Apparently, the betting had gone through the roof. They gave me three-to-one. They said that in the end the Goat’s experience would lay me out flat. They said I was a good boxer, but when you got down to it I was a ballerina, and as soon as I found myself up there I’d be shit-scared and start to fire off pointless punches just like that Roman boy I had seen at the Teatro Tenda. There were even those who said I would be beaten in the first round, or that the Goat would get in the ring and, when the bell rang, would walk to the centre with his head down, parry a couple of jabs the way he knew how, then get inside and cover me in a forest of punches so thick that Gustavo would have to use a chainsaw to get me out.
Luckily, there were also those who liked me, who said I was so accurate and fast and technical I could beat anyone; that however good you were, there was no way to get in close to me without leaving yourself open and getting one of my rights straight between the eyes. There were some who said the Goat would never even get close to me; that he would stand there powerless under a hail of jabs, and from out of that hail would emerge one of my power shots t
hat would lay anyone out flat; that it didn’t matter that I’d never fought before, because class is class, and it doesn’t really matter if you demonstrate it or not: if you have it you have it, and all anyone else can do is acknowledge your superiority.

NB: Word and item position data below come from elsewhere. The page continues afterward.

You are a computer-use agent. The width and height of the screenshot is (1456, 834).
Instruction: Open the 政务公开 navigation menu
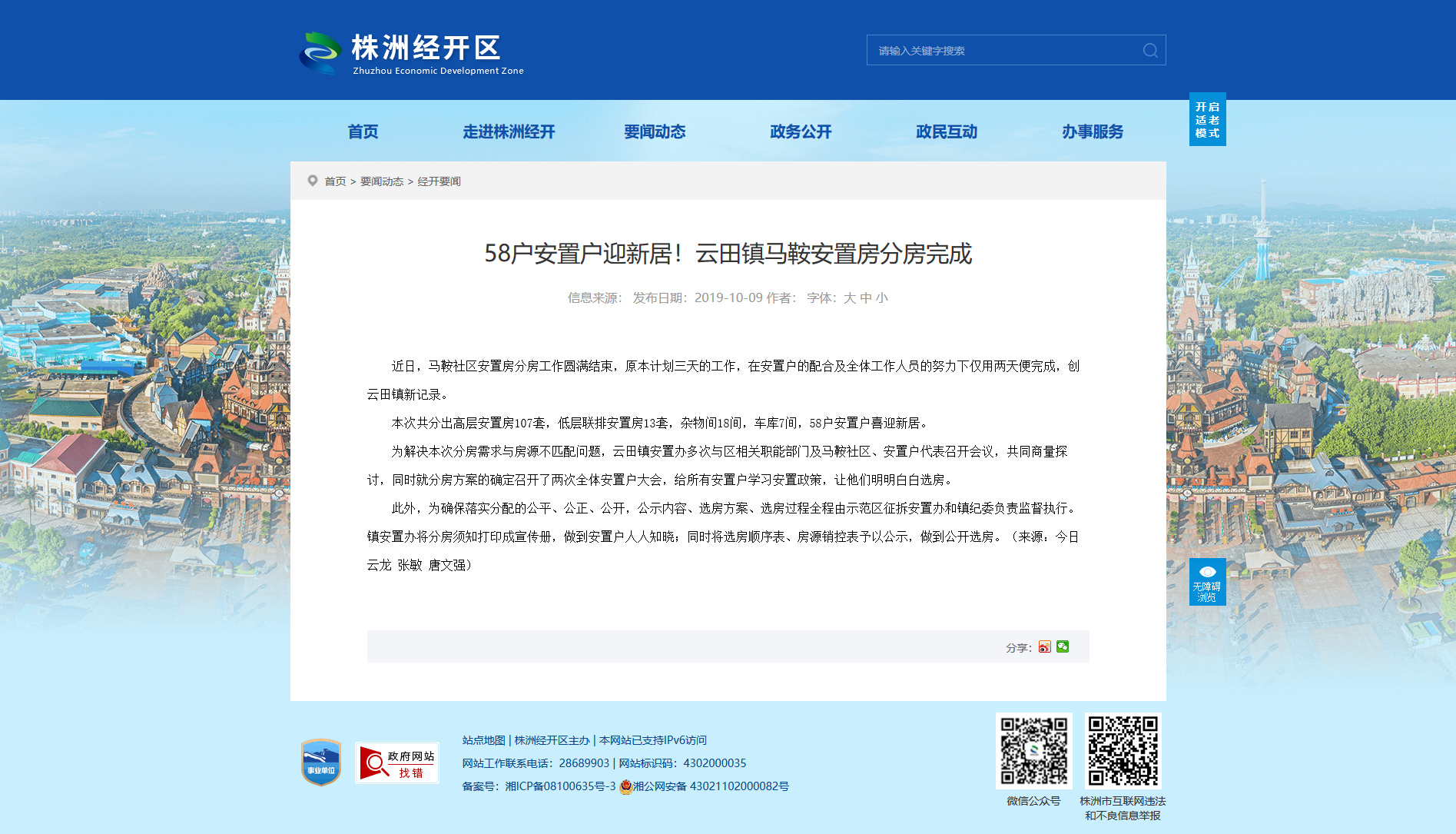[x=801, y=132]
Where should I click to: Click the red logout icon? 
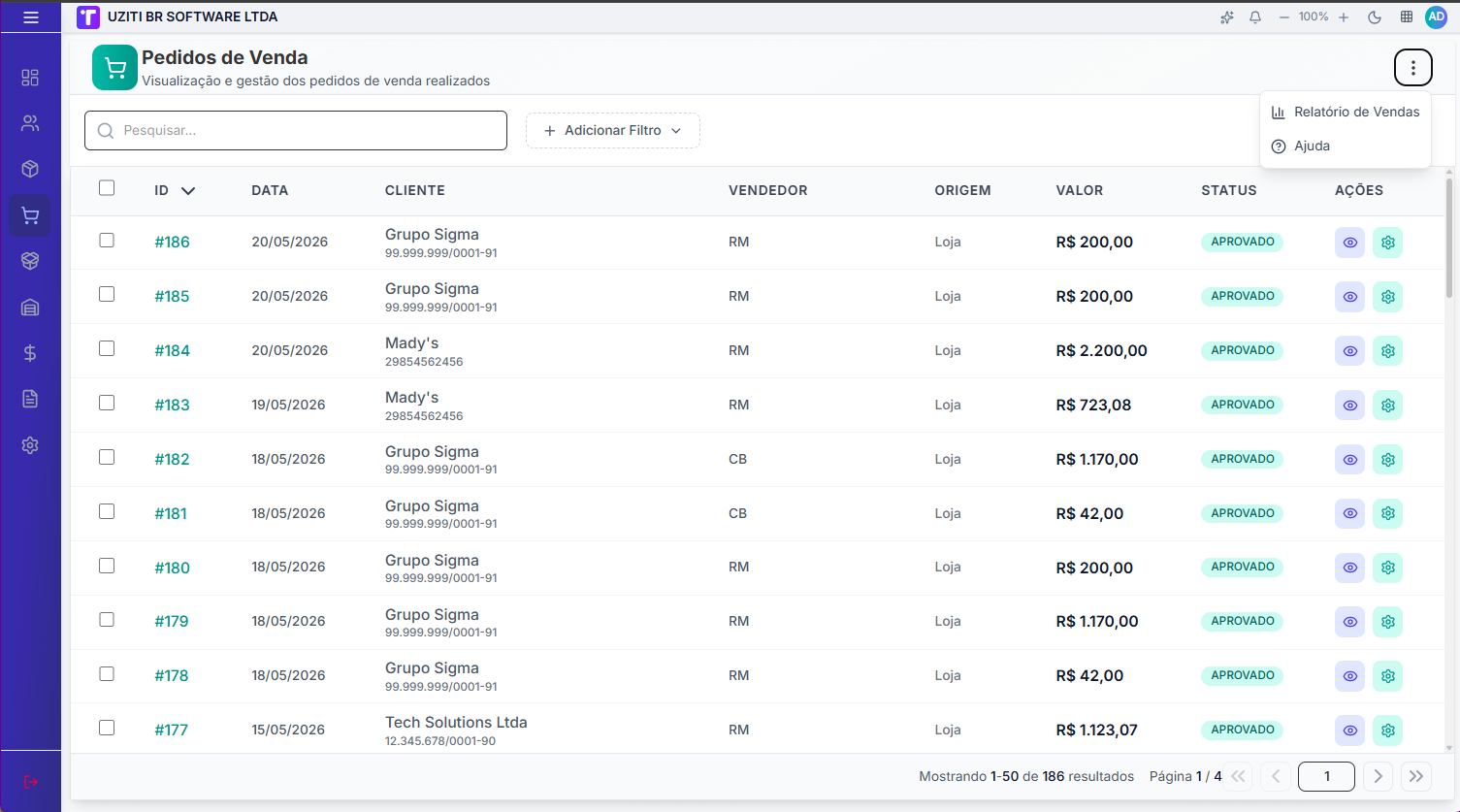pyautogui.click(x=30, y=782)
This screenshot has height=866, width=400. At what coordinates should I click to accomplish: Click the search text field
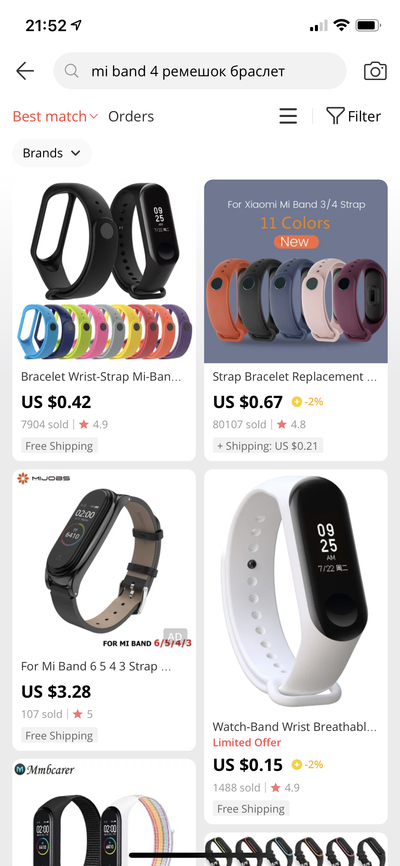pyautogui.click(x=199, y=71)
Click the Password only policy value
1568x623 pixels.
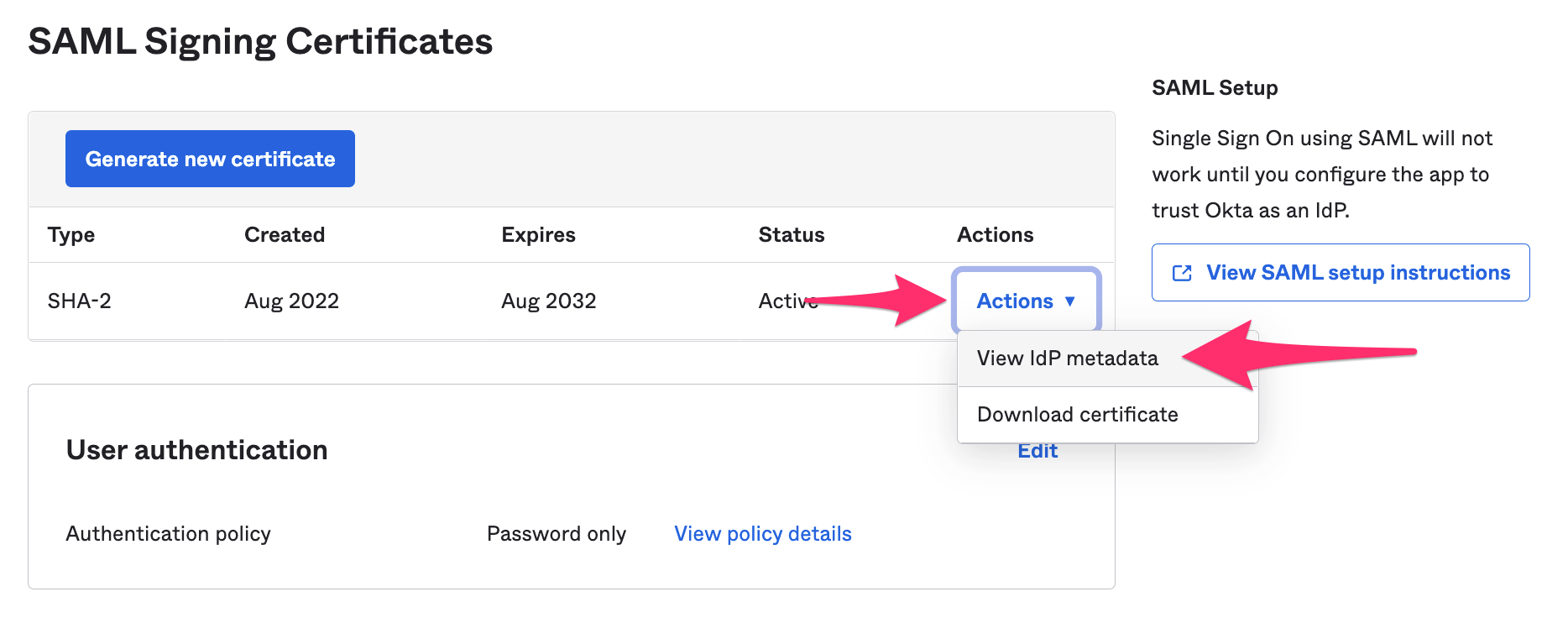[556, 533]
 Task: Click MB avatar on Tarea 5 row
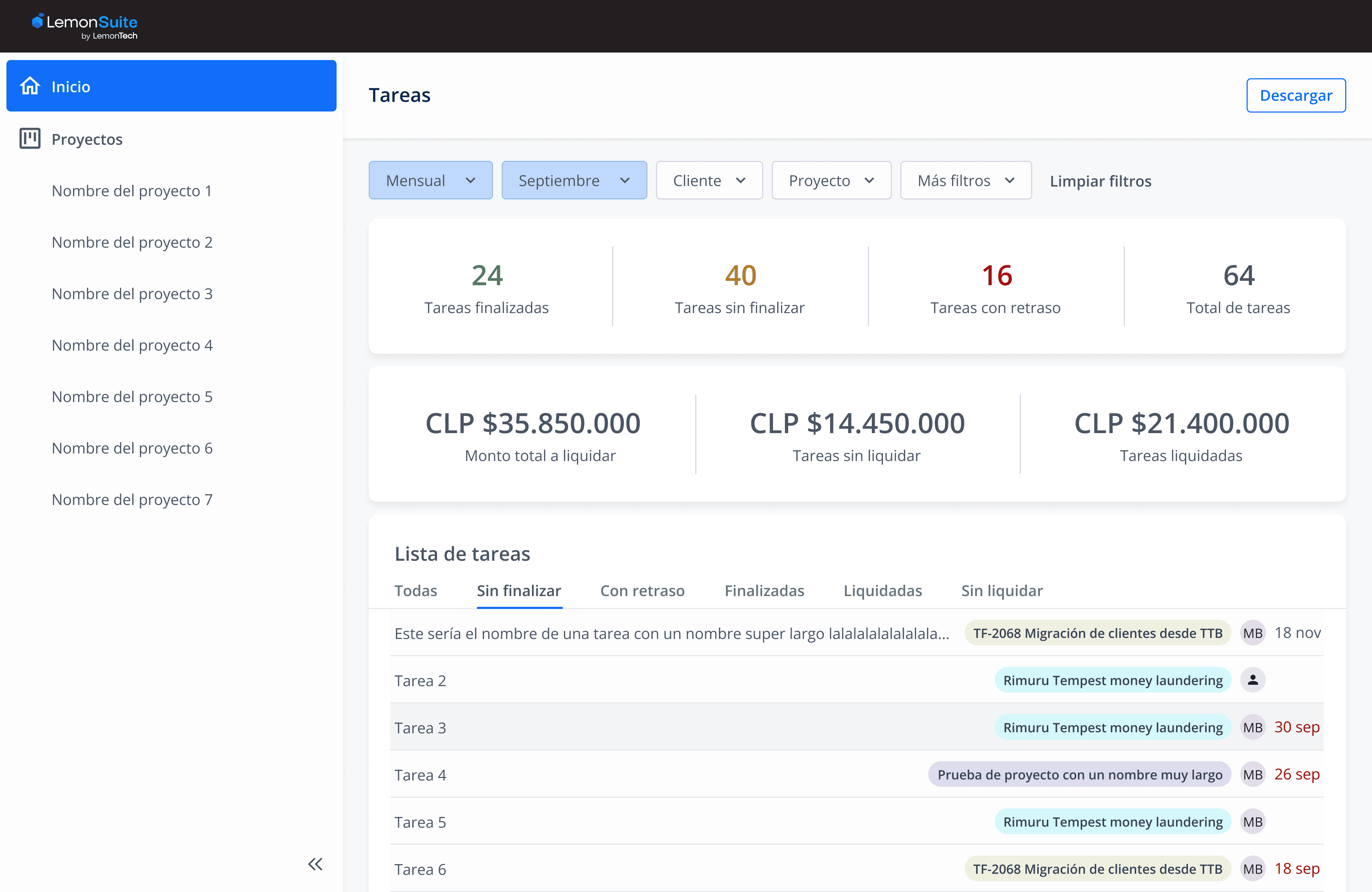tap(1253, 822)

Then there were the undecided: those who may have been more far-sighted than the others and really had no idea how it would go, those who had seen both of us and didn’t let their imaginations run away with them, those who had come to see us both train during those three months; people you saw after the training session chatting away at the back of the gym, some of them smiling and shaking their heads; people who really didn’t see how one of these two boys could get the upper hand over the other because they were both so different and at the same time so similar.
But no one had any doubts that it would be a great fight.
AND NOW SUDDENLY there I was, up there in that ring, skipping about in the corner, holding my gloves up to my chin as if to pray, my eyes closed, the spotlights over my head, and in front of me and all round the ring those rows of seats and those aisles packed full of excited-looking people drinking beer, talking, watching silently, laughing, concentrating or drawing figures in the air. All those people had come there to see us, to see me, to see this ballerina they had heard so much about, this prince of the ring, rarely seen, the stuff of legends—a real master. They had come there to see if it was really worth telling the stories and believing in them or if, once again, as usually happened, reality would destroy the myths, like a father hitting a little boy who tells a lie, a little boy who only lies because he wants to live a different life from the shit around him. They were there to see a battle between dream and reality, between the world as it was and the way we would like it to be. Or perhaps they only wanted to see once and for all if it’s talent or effort that wins out, or whether talent even exists or is just a lot of hot air. There was a whole world hanging over that ring and as the referee walked into the centre of it and the people fell silent I knew that, if I lost, my life would no longer be the same. Maybe if I won, too, but that wasn’t what worried me.